Assignment:
Decide whether each statement below agrees with the news report on the Netanyahu–Sisi meeting. Answer yes or no for each, and quote the words of the report that decide it.
1. The meeting took place before the May 14 protests along the Gaza border.
2. According to Gaza health officials, at least 58 Palestinians were shot dead.
3. Palestinians hold demonstrations every year on May 15.

Document section:
Israeli Prime Minister Benjamin Netanyahu held a secret summit with Egyptian President Abdel Fattah al-Sisi in Egypt in May to discuss a long-term ceasefire in the Gaza Strip, Israel

RNA - According to a Channel 10 station report on Monday, a US sources said that Netanyahu and Sisi discussed the possibility of a long-term truce in the Gaza Strip and the potential return of the Palestinian Authority to the region on May 22.

 

The meeting was held several days after the May 14 deadly protests along the Gaza border against the opening of the US embassy in Jerusalem al-Quds.

 

According to Gaza health officials, at least 58 Palestinians were shot dead and over 2,700 wounded by Israeli snipers who were positioned along the fence. An infant and a man succumbed to their injuries later bringing the total fatalities from the violence to 60.

 

Every year on May 15, Palestinians all over the world hold demonstrations to commemorate the day, which marks the anniversary of the forcible Israeli eviction of hundreds of thousands of Palestinians from their homeland in 1948.

[Collected data entries]

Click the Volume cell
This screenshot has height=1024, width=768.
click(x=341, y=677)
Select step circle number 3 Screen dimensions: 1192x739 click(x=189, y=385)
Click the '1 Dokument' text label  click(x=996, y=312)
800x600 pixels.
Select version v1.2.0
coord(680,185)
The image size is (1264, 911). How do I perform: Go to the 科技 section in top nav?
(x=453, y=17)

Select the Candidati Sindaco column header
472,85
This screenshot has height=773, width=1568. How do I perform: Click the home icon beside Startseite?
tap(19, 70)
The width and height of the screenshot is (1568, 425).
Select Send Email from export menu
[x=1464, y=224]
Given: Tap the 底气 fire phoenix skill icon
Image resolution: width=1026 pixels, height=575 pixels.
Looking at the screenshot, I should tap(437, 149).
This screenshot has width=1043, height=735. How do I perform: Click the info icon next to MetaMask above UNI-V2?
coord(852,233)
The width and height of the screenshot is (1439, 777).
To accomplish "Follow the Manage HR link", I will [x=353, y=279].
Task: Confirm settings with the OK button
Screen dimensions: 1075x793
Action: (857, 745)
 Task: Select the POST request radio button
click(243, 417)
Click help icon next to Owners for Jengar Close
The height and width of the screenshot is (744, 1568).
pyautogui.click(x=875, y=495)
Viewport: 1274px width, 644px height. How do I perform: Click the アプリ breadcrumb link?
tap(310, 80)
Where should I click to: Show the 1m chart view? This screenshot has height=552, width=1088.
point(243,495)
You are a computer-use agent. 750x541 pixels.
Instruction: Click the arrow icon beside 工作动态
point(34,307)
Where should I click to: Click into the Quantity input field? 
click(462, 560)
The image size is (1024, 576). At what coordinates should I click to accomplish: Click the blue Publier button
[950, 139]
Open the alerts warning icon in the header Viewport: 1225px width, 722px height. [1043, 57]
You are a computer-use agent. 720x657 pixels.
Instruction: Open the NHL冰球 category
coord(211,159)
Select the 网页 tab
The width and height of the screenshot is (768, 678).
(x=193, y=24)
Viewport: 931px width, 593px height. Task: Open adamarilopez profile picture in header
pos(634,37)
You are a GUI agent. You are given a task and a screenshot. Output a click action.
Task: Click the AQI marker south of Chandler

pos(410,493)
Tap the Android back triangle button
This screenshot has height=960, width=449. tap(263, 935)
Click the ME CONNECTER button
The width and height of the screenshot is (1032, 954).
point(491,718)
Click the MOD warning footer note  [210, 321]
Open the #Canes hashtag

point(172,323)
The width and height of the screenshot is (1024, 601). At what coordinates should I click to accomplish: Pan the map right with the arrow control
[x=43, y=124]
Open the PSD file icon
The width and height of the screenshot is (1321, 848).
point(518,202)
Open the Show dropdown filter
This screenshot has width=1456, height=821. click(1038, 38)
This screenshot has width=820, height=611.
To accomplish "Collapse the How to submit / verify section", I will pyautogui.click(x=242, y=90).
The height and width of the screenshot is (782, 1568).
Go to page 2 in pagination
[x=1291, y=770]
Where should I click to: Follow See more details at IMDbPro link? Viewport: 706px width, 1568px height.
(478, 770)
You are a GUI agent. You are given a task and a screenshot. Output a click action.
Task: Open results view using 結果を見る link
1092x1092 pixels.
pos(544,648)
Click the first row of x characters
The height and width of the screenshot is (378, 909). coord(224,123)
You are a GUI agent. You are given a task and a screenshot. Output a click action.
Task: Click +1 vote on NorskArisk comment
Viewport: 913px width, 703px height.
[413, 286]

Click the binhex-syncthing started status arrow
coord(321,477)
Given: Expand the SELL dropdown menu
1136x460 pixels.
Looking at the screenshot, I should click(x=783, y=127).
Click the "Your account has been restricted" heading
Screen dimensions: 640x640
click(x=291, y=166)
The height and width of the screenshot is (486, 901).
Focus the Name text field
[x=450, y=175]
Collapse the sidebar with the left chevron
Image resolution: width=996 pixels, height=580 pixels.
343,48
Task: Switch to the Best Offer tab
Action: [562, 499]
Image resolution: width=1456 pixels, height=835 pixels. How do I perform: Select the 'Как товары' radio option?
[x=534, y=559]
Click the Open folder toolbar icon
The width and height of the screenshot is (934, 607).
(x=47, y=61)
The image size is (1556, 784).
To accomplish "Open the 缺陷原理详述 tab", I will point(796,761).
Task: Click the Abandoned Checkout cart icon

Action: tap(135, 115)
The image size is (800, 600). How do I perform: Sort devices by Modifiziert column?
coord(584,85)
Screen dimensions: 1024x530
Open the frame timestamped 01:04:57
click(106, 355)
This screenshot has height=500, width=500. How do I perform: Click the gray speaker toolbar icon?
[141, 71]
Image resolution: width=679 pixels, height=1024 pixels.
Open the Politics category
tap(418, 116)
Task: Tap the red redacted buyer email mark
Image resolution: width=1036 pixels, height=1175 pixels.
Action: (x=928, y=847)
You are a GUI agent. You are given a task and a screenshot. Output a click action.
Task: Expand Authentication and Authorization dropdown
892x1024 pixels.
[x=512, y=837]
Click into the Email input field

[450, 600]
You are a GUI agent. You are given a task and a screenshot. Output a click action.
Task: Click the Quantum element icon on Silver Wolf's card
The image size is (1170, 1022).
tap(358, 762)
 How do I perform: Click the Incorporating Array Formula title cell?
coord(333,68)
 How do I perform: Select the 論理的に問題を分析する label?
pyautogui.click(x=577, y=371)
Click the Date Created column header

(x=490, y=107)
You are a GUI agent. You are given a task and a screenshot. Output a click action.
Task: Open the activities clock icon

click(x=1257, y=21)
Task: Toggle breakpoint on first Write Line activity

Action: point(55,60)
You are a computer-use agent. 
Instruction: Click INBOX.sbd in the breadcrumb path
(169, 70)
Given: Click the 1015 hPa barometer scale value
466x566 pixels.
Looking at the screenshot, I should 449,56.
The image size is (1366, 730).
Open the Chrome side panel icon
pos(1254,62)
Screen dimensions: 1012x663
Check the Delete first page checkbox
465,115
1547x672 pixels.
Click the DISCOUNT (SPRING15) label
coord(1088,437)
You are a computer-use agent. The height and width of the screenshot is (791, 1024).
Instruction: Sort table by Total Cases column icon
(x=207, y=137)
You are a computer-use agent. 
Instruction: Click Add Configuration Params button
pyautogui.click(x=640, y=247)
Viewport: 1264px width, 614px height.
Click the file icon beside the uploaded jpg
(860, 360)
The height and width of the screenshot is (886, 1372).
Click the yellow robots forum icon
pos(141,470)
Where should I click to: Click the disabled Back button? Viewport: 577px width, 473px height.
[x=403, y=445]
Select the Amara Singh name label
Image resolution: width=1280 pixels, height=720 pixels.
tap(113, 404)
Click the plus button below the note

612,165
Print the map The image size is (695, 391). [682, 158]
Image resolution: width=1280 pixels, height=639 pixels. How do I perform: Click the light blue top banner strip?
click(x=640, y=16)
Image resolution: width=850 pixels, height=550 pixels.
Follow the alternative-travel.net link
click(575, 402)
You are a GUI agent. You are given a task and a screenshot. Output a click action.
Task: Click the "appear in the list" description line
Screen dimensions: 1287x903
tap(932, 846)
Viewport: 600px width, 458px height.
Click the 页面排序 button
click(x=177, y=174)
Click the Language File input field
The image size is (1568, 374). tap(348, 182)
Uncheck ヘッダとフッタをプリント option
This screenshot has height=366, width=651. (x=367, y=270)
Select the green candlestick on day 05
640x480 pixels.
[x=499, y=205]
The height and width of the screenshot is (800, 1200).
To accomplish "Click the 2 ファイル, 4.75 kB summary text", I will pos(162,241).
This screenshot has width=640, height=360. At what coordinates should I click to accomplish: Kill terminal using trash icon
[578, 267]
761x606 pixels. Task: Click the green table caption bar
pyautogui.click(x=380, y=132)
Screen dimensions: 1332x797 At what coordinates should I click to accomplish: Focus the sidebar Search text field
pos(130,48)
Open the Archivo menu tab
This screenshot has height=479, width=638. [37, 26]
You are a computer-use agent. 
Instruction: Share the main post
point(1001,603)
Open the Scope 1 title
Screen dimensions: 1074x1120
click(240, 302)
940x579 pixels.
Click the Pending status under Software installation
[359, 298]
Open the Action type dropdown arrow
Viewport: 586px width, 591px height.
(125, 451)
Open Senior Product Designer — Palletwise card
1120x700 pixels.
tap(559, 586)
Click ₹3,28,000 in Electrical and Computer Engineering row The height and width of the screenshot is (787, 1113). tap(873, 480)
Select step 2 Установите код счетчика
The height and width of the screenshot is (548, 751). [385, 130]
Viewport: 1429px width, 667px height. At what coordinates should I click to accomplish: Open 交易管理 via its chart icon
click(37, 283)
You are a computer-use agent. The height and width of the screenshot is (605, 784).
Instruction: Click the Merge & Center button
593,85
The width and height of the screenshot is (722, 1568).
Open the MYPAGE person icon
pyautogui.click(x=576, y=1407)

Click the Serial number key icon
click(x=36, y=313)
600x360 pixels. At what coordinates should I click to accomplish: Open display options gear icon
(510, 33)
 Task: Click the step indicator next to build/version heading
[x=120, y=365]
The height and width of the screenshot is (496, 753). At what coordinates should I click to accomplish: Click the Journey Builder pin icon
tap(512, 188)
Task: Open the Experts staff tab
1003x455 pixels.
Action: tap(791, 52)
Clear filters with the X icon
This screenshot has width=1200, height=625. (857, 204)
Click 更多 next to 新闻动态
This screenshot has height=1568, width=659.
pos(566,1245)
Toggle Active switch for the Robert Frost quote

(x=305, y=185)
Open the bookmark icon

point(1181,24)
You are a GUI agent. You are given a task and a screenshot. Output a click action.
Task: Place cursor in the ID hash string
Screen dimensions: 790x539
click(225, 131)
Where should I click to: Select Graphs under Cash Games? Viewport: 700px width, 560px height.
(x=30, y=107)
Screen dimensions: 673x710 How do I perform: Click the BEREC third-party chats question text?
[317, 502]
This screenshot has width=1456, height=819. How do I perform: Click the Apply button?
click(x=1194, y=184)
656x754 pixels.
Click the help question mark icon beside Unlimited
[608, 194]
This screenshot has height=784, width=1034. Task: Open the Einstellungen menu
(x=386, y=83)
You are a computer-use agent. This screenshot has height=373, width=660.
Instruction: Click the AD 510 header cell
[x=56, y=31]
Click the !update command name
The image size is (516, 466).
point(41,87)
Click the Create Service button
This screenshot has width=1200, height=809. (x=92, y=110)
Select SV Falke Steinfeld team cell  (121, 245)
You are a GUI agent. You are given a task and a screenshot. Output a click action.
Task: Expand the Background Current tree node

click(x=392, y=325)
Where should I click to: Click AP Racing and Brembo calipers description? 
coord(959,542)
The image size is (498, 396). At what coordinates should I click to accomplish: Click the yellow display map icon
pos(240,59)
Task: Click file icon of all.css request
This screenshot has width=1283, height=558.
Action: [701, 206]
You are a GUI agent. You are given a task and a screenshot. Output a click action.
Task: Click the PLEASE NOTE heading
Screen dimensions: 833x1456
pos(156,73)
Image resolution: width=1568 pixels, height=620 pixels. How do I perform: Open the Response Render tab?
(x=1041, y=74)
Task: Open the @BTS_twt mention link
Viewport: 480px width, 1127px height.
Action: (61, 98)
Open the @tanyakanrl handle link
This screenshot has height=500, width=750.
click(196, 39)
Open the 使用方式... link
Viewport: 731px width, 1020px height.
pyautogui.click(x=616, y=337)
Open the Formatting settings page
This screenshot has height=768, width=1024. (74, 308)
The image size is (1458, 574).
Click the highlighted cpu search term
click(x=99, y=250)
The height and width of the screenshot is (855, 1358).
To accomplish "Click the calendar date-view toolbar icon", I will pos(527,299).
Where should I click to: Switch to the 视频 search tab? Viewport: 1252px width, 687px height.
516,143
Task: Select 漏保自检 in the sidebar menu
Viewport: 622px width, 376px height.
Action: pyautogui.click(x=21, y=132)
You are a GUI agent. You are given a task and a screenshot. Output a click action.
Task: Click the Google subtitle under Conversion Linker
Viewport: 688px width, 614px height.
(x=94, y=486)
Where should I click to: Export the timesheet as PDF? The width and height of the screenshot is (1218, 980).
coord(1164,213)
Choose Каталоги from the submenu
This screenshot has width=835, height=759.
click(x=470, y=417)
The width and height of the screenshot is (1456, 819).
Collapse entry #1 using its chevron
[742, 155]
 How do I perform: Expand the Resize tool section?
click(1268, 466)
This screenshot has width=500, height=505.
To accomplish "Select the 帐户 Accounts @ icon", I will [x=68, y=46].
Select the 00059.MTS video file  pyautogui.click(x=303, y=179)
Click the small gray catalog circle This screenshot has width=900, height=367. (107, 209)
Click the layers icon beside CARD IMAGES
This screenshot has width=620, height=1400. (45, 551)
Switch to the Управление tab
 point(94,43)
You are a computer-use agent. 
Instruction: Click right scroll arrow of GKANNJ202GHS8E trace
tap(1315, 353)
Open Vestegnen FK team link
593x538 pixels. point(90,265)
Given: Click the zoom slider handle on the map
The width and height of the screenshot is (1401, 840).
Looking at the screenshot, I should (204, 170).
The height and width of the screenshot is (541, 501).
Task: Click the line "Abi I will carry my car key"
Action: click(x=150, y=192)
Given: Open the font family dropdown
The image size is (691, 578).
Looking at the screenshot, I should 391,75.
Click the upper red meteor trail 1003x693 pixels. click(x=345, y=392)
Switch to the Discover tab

Written solution:
1. No: "The meeting was held several days after the May 14 deadly protests along the Gaza border"
2. Yes: "According to Gaza health officials, at least 58 Palestinians were shot dead"
3. Yes: "Every year on May 15, Palestinians all over the world hold demonstrations"